*Text shown:*
:::

“When the Missionaries arrived, the Africans had the land and the Missionaries had the Bible. They taught how to pray with our eyes closed. When we opened them, they had the land and we had the Bible.”
―Jomo Kenyatta

I was a teenager the first time I realized that the contemporary Church idea of missions is unsustainable (read: fucked beyond repair). It happened in church, when a lily-white family we’d supported for more than a decade came home from Tanzania on furlong, and did their bi-annual “check in” with the congregation. “Again?” I thought. “More money?”
You’ve undoubtedly been there, too, sitting in church when the pastor announces a special treat, a missionary family or dude from [insert your favourite locale featuring dark-skinned locals] is visiting. Next, you sit through a slideshow of smiling, grateful, dark faces salted by the occasional white one, a sermon that includes nice testimonies and success stories, and at the end, the requisite request for financial support.
And make no mistake, it’s always about the money, because sending people to live in other countries is expensive, whether short- or long-term. Really fucking expensive. There’s never enough money, is there?
Recently, an evangelically-oriented student of mine asked me to donate to a short-term mission trip. I said no, and explained about colonialism, white-saviourism, eco/econo-sustainability, missio-tourism, and most importantly what "go into all the world" and “every nation” actually mean from a biblical perspective. They were, to say the least, stunned: they’d never heard about these issues before; missions had always been sacrosanct and above questioning.

:::

*Collected data:*

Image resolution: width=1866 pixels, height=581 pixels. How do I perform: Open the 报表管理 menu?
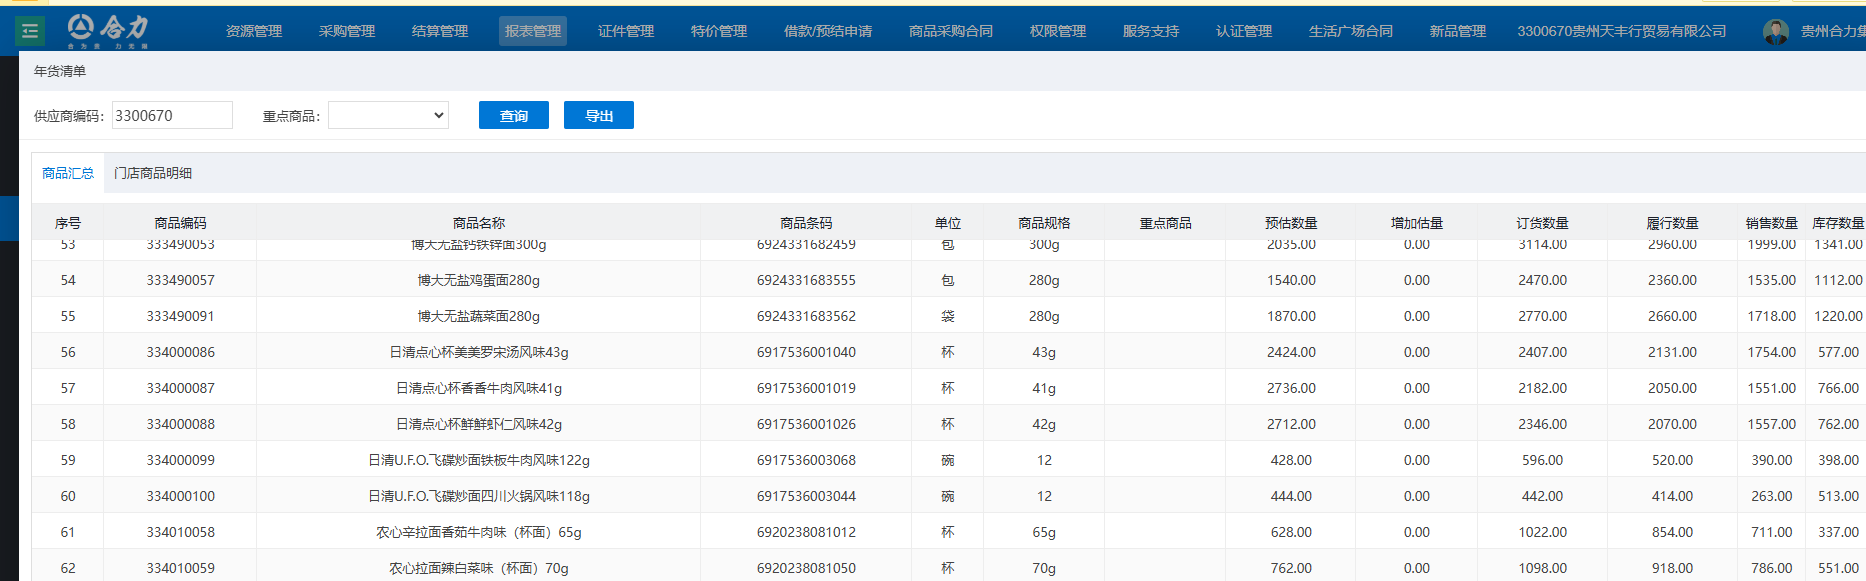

:::

*What you need to do:*
1 – Reproduce the passage of the essay on church missions starting at "Recently, an evangelically-oriented" and ending at "and above questioning.".
2 – Pick up the essay on church missions after its last sentence and keep writing it.

*Exercise answers:*
1 –
Recently, an evangelically-oriented student of mine asked me to donate to a short-term mission trip. I said no, and explained about colonialism, white-saviourism, eco/econo-sustainability, missio-tourism, and most importantly what "go into all the world" and “every nation” actually mean from a biblical perspective. They were, to say the least, stunned: they’d never heard about these issues before; missions had always been sacrosanct and above questioning.

2 –
We learned from our colonially-minded forebears that “missions” is something that chosen people do, called to places where people don’t look like we do (and that are conveniently warm year-round). This is an actual quote from a young mother in my former church, heard over coffee in the basement: “My goodness, their babies are so cute! But look how dirty everything is—if only they were smart enough to sort themselves out.”
Yes, she was racist as hell, but the spirit of her words still represent the mindset of Church mission work. We lean towards more gentle language with tons of euphemisms and encouraging language, of course, but we assume that those third-world denizens need us because, well, we’re western and wealthy, and let’s face it, they’re all a little backwards aren’t they? And we use carefully selected biblical passages to justify our efforts in other places, as we educate the “savage devils,” as it were.
We pass these lessons on to our children, too. We send them on short-term missions trips which are incredibly wasteful, token efforts to spread the gospel. Fact: most short term missions trips are more harmful than good, often draining time, expertise, resources, and money from the locals as they babysit our kids for a few days. Really, those trips are more designed to make more missionaries than actually help or meet people where they are. Our kids are merely privileged tourists pretending to do missions.
Or, to put a finer point on it, they’re anti-Christian, especially if you believe in and act towards the dignity and value of all people (like that Christ-dude did) not because of need but because they’re made in the image of God. This goes for long-term missions, too.
Am I saying we should ignore the needy? Fuck, no. Do they need Christ? Hell, yes. But no more than we do. If we really wanted to help folks from other countries, we should simply send them money and encourage them to use it how they see fit. We don’t know better than they do, so why not let those in place determine where the need really is? How many botched school walls will need to be rebuilt after the rich white kids flee back to their Nintendo Switches and shopping malls?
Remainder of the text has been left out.